SET TASK A ▸
Transcribe the figure caption about the Saltarin 1A well, starting at "FIGURE 3. Comparative" and ending at "organic matter (EOM).".
SET TASK B ▸
In the figure caption about the Saltarin 1A well, at what depths were the hydrocarbon-related Fe and S-rich framboids identified?

PROVIDED PASSAGE ▸
[START]

FIGURE 3. Comparative profiles for the first 600 m of the stratigraphic well Saltarin 1A. (A) Bulk magnetic susceptibility (κ). The insets show the scanning electron microscope (SEM) photomicrographs and results of Energy Dispersive X-Ray analyses (EDX) of hydrocarbon-related Fe and S-rich framboids, identified at 127.4 and 147.2 m, within Guayabo’s G5 anomalous magnetic susceptibility peak (after Costanzo-Álvarez et al., 2012). (B) Concentrations of organic matter free radicals (OMFRC) for both chloroform-treated and untreated samples, obtained from the Electron Paramagnetic Resonance (EPR) experiments. (C) Concentrations of extractable organic matter (EOM).

[END]

Data on locating visible targets ▸
[START]

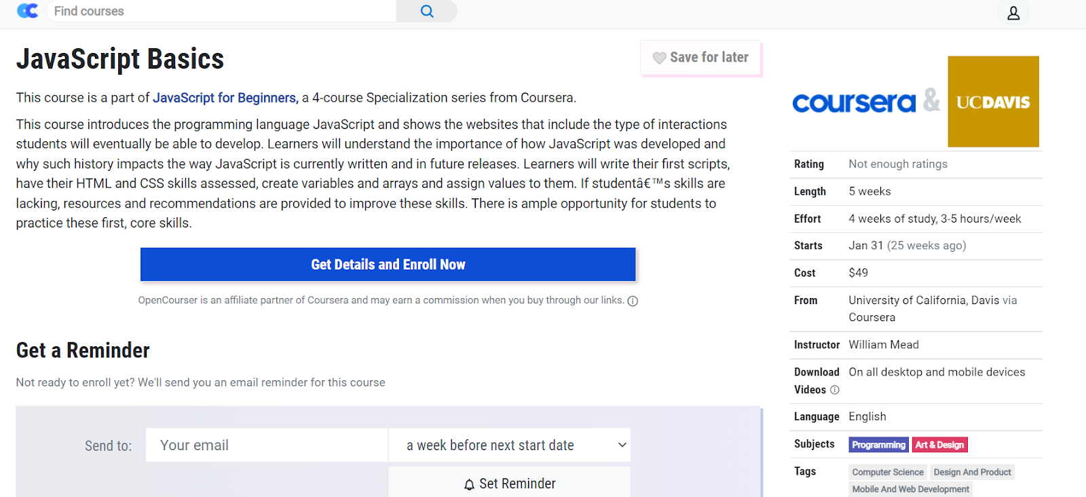Image resolution: width=1086 pixels, height=497 pixels.
Task: Open the JavaScript for Beginners link
Action: 225,98
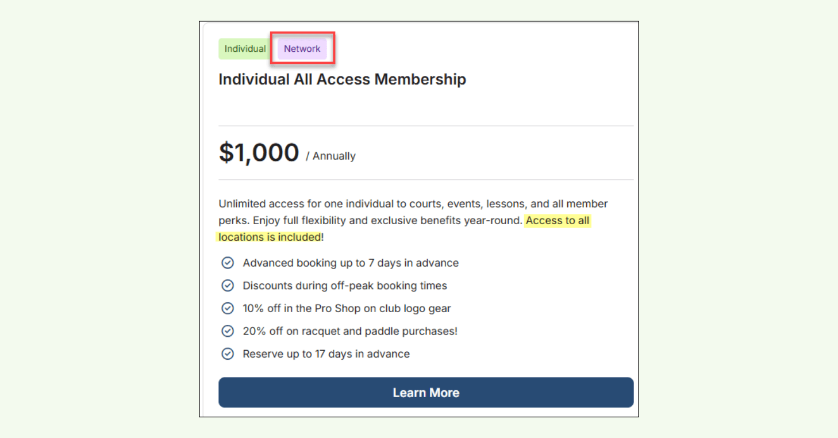838x438 pixels.
Task: Click the $1,000 price text
Action: (259, 153)

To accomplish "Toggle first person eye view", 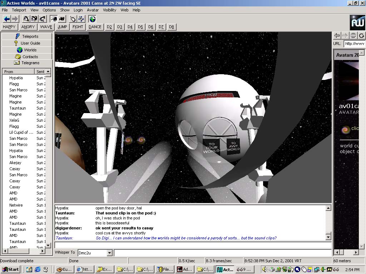I will [54, 19].
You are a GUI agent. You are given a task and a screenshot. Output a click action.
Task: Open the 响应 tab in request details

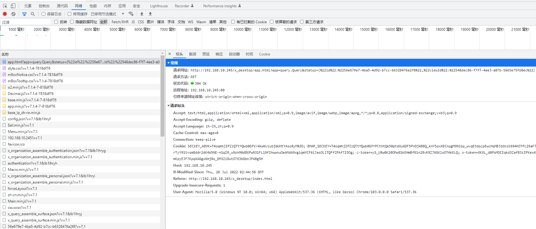[219, 54]
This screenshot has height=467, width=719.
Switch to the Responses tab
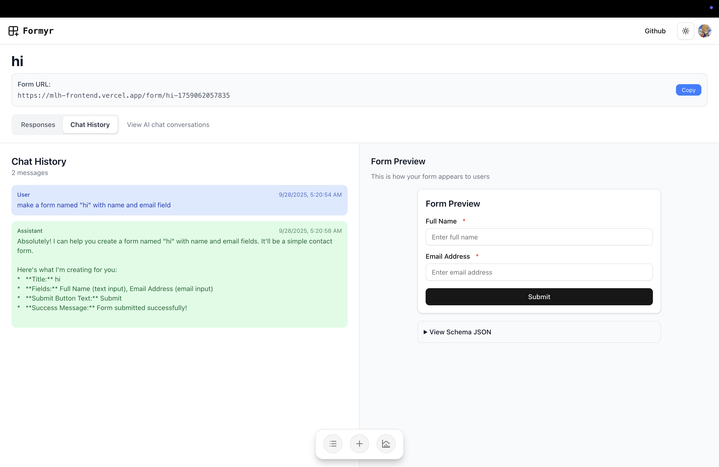click(x=38, y=124)
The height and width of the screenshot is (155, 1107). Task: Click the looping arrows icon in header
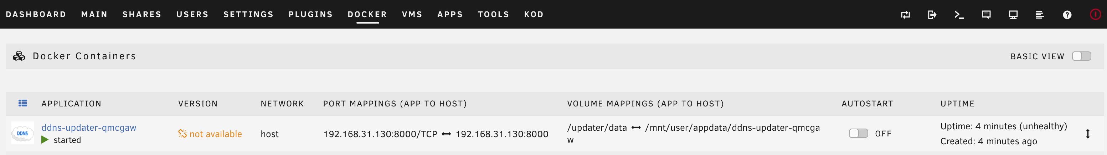[x=905, y=15]

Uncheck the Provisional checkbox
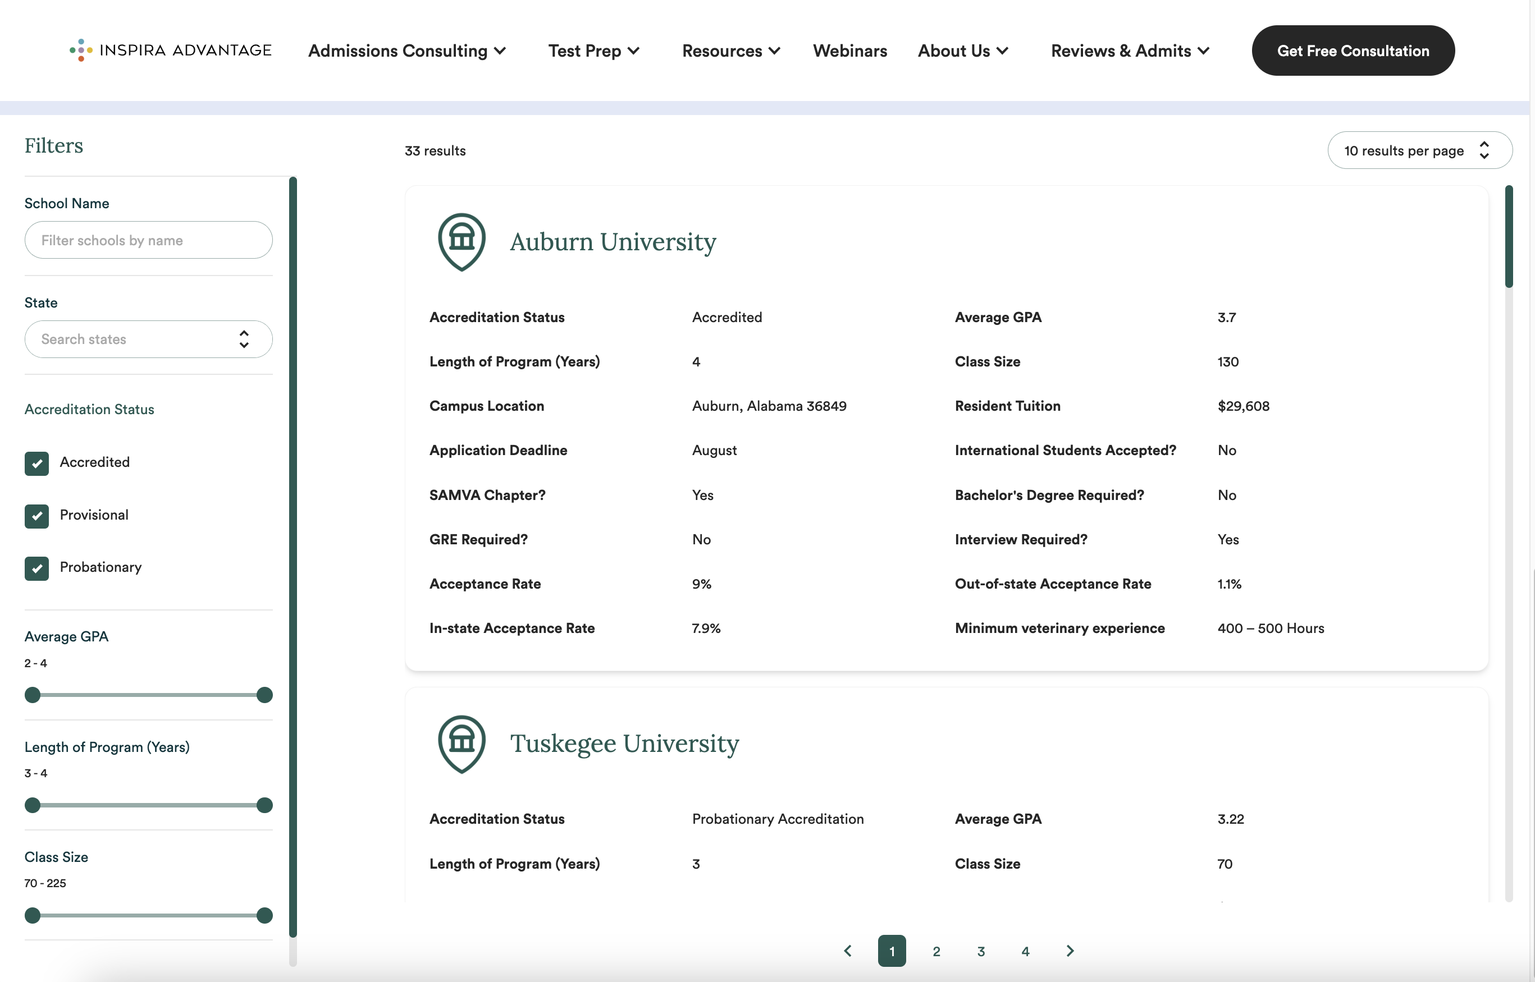(36, 515)
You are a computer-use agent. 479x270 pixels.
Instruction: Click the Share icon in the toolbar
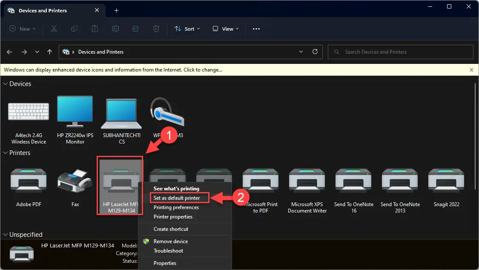click(x=135, y=29)
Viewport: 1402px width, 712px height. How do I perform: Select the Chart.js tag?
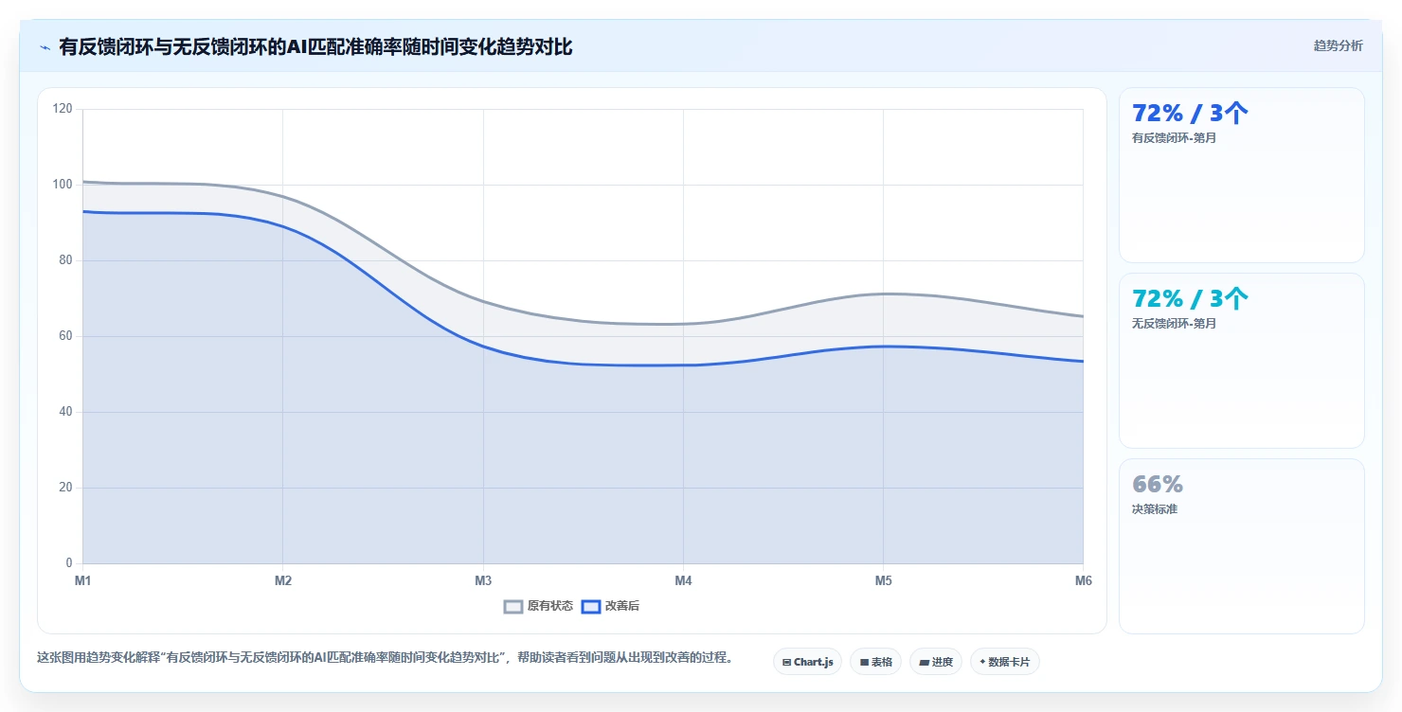[x=807, y=662]
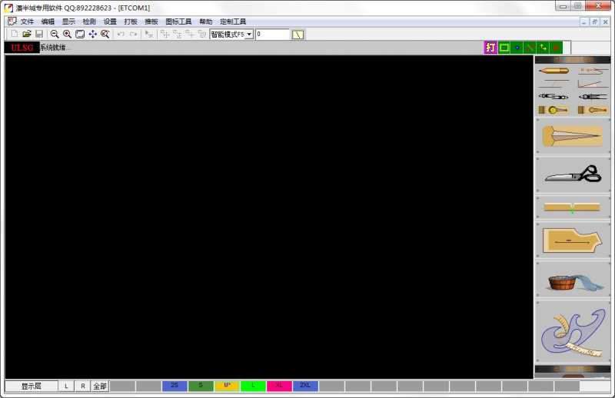Click the 全部 button in the status bar

(x=100, y=386)
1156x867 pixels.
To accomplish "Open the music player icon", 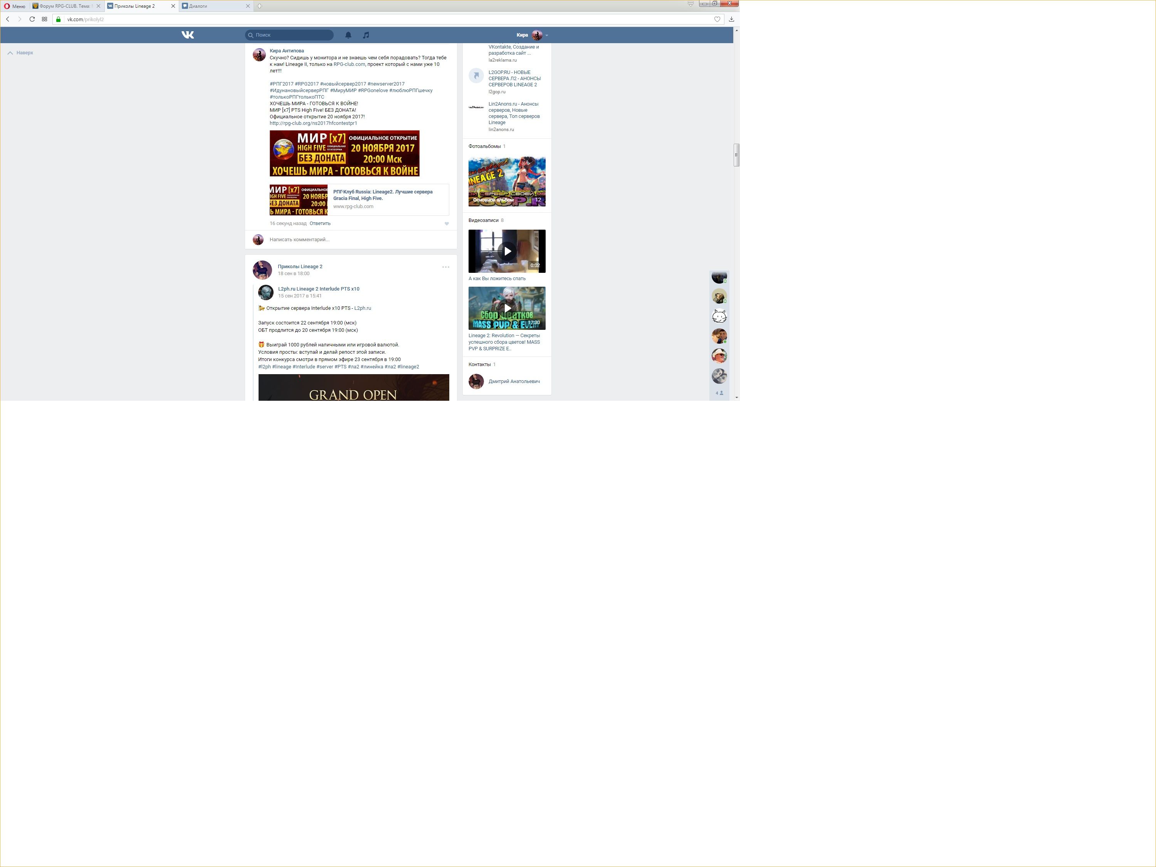I will pyautogui.click(x=366, y=35).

[END]

FINAL RESULT A ▸
FIGURE 3. Comparative profiles for the first 600 m of the stratigraphic well Saltarin 1A. (A) Bulk magnetic susceptibility (κ). The insets show the scanning electron microscope (SEM) photomicrographs and results of Energy Dispersive X-Ray analyses (EDX) of hydrocarbon-related Fe and S-rich framboids, identified at 127.4 and 147.2 m, within Guayabo’s G5 anomalous magnetic susceptibility peak (after Costanzo-Álvarez et al., 2012). (B) Concentrations of organic matter free radicals (OMFRC) for both chloroform-treated and untreated samples, obtained from the Electron Paramagnetic Resonance (EPR) experiments. (C) Concentrations of extractable organic matter (EOM).

FINAL RESULT B ▸
At 127.4 and 147.2 m.